Выбрать главу

Ситуацию, когда литература оказывается возвращенной к гомеровскому первоначалу, описывает Варлам Шаламов в «Колымских рассказах» в лагере искусный рассказчик пользовался уважением и, так сказать, некоторыми льготами, но, чтобы завоевать эти льготы, ему приходилось подчиняться жестким условиям — «тискать романы», то есть разворачивать перед слушателями авантюрные, динамичные истории, в которых нет места морализаторству, назидательности или авторскому кокетству. То есть в запредельно жестких условиях автору приходится следовать принципу Шахерезады искусство в обмен на жизнь. Как ни странно, но в этой ситуации при всей ее трагичности есть и нечто обнадеживающее, указывающее на то, что литература способна выстоять при любых обстоятельствах — до тех пор, пока люди остаются людьми, покуда в них сохраняется неприкосновенный запас неистребимого человеческого.
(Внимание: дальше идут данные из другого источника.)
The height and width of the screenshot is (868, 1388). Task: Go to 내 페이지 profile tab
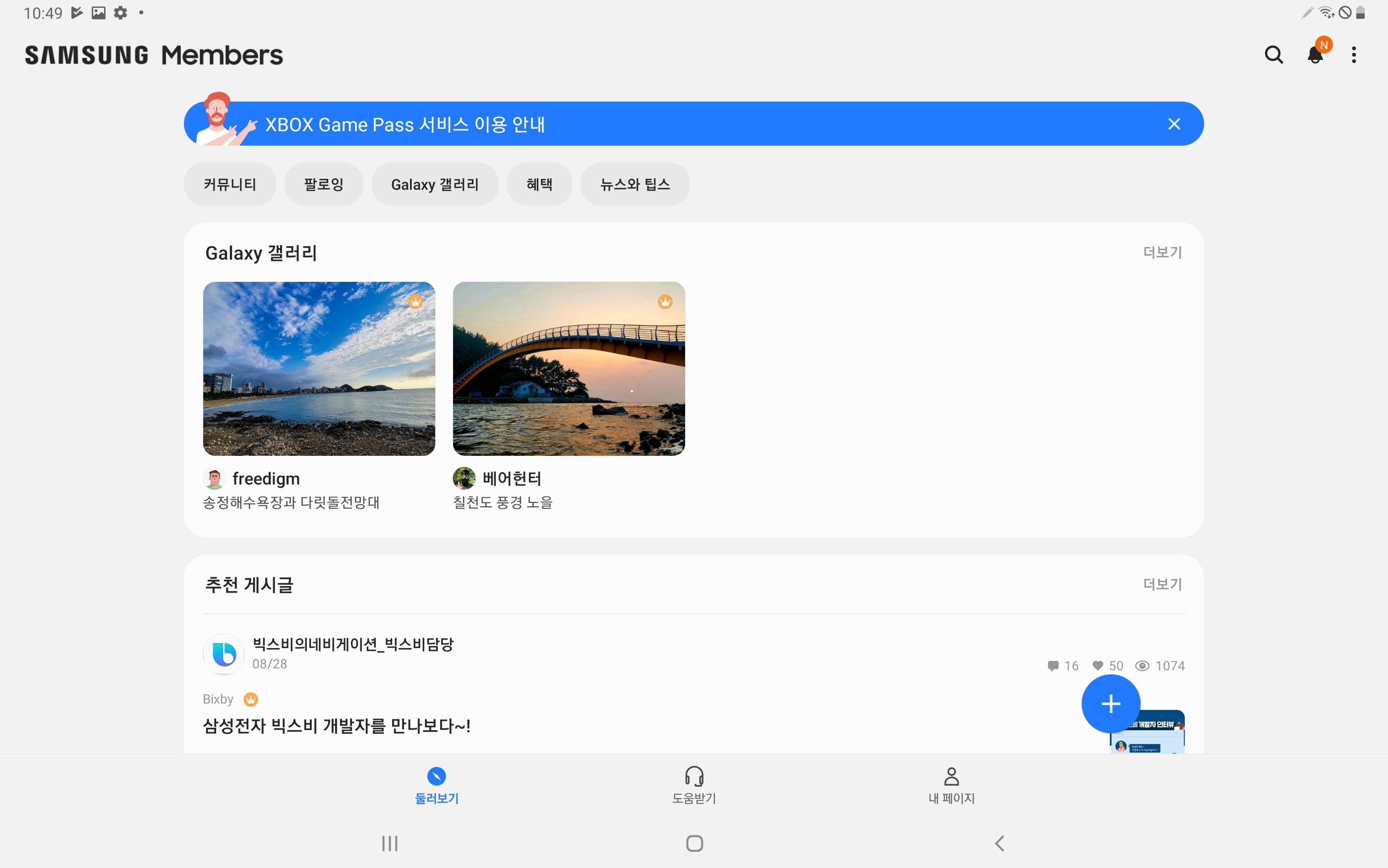(x=951, y=784)
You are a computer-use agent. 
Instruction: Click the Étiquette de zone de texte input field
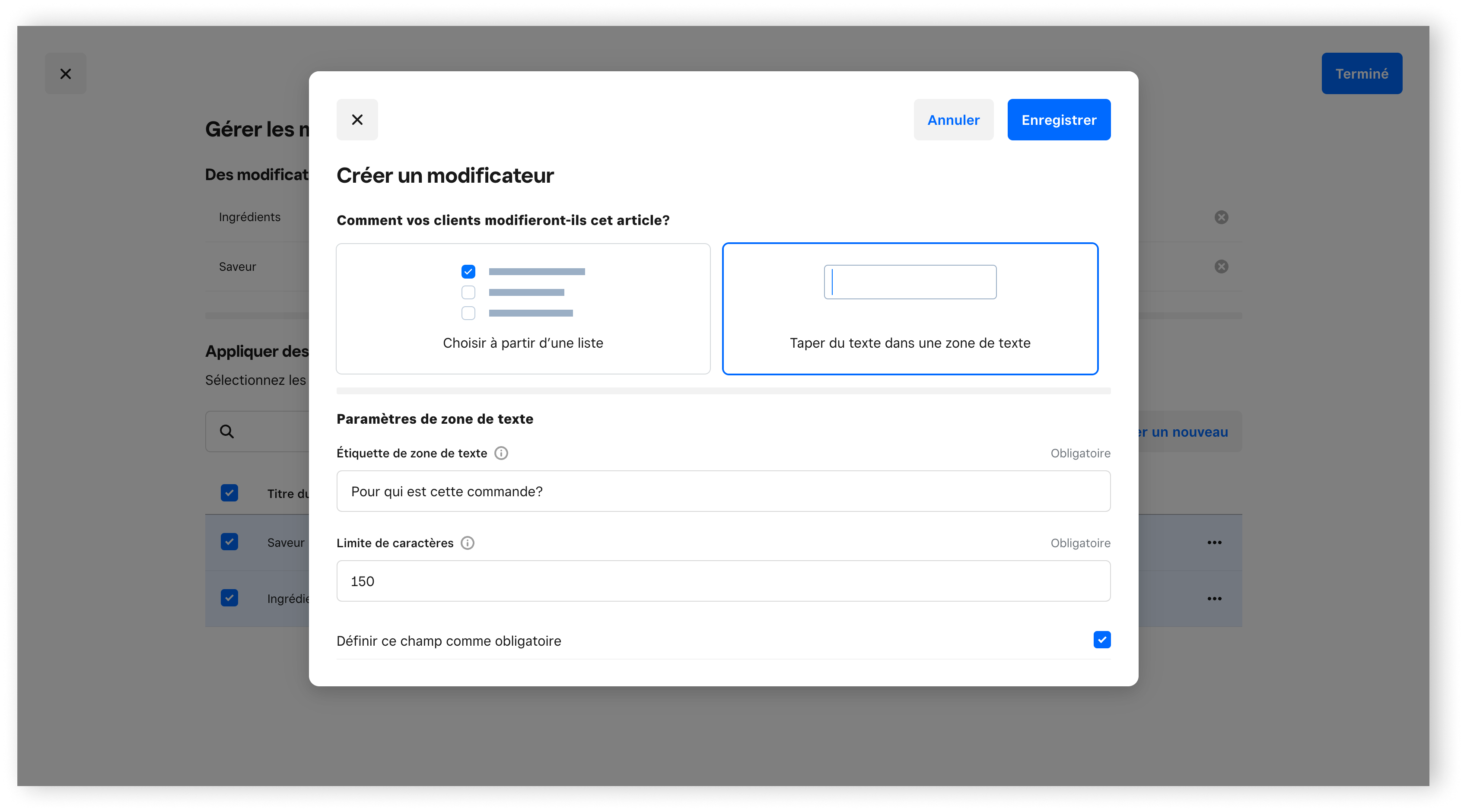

Потом, когда вопрос о жизни и смерти отойдет на второй план, Шахерезада сможет расслабиться, немного пококетничать, зарезервировать целую ночь для описания собственного потока сознания (шанс, которым в полной мере воспользовались, например, Франсуаза Саган и другие эпигоны Пруста) — и все же эта ночь будет позволена лишь как бонус, как вознаграждение за предыдущие ночи, за то, что нам поведали о странствиях Одиссея, Синдбада или Чичикова.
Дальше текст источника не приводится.